I have a HIVE connector in Trino setup.. the files are in S3 and I can start to create tables to query data.. however I am getting an error.. and I suspect it could be the compression method.. is my TABLE
creation step looking okay..
SELECT * from ibtickers;
Query 20220925_104301_00008_h8me8, FAILED, 1 node
Splits: 3 total, 0 done (0.00%)
0.15 [0 rows, 0B] [0 rows/s, 0B/s]
Query 20220925_104301_00008_h8me8 failed: Failed to read Parquet file: s3a://MYBUCKET/data_dump/ib_tickers/20220918_192603-092364.snappy.parquet
here is the lines I used to create the table
CREATE TABLE IF NOT EXISTS hive.<MY_SCHEMA>.<MY_TABLE> (
-> column_one VARCHAR,
-> column_two VARCHAR,
-> column_three VARCHAR,
-> column_four DOUBLE,
-> column_five VARCHAR,
-> column_six VARCHAR,
-> query_start_time TIMESTAMP)
-> WITH (
-> external_location = 's3a://<MY_S3_BUCKET_NAME>/dir_one/dir_two',
-> format = 'PARQUET'
-> );
The files work locally when I am utilizing a viewer in pycharm just fine so.. my guess is my TRINO or HIVE setup needs fixing..?

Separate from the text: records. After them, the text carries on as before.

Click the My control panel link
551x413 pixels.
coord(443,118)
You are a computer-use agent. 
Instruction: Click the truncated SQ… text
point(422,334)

I just tried the other compression types from meltano.. and none seem to work.. I've already confirmed the s3 files are reachable and downloadable via boto3 ... so this leads me to think this has to do with how I create the tables.. so any help here is appreciated.
I found the fuller stack trace and it looks like i need to just.. figure out how to add the compression support to ...HIVE Metastore?
io.trino.spi.TrinoException: Failed to read Parquet file: s3a://test-bucket-13549875235/data_dump/ib_tickers_gzip/20220925_173820-404835.gz.parquet
at io.trino.plugin.hive.parquet.ParquetPageSource.handleException(ParquetPageSource.java:169)
at io.trino.plugin.hive.parquet.ParquetPageSourceFactory.lambda$createPageSource$6(ParquetPageSourceFactory.java:271)
at io.trino.parquet.reader.ParquetBlockFactory$ParquetBlockLoader.load(ParquetBlockFactory.java:75)
at io.trino.spi.block.LazyBlock$LazyData.load(LazyBlock.java:406)
at io.trino.spi.block.LazyBlock$LazyData.getFullyLoadedBlock(LazyBlock.java:385)
at io.trino.spi.block.LazyBlock.getLoadedBlock(LazyBlock.java:292)
at io.trino.spi.Page.getLoadedPage(Page.java:229)
at io.trino.operator.TableScanOperator.getOutput(TableScanOperator.java:314)
at io.trino.operator.Driver.processInternal(Driver.java:411)
at io.trino.operator.Driver.lambda$process$10(Driver.java:314)
at io.trino.operator.Driver.tryWithLock(Driver.java:706)
at io.trino.operator.Driver.process(Driver.java:306)
at io.trino.operator.Driver.processForDuration(Driver.java:277)
at io.trino.execution.SqlTaskExecution$DriverSplitRunner.processFor(SqlTaskExecution.java:736)
at io.trino.execution.executor.PrioritizedSplitRunner.process(PrioritizedSplitRunner.java:164)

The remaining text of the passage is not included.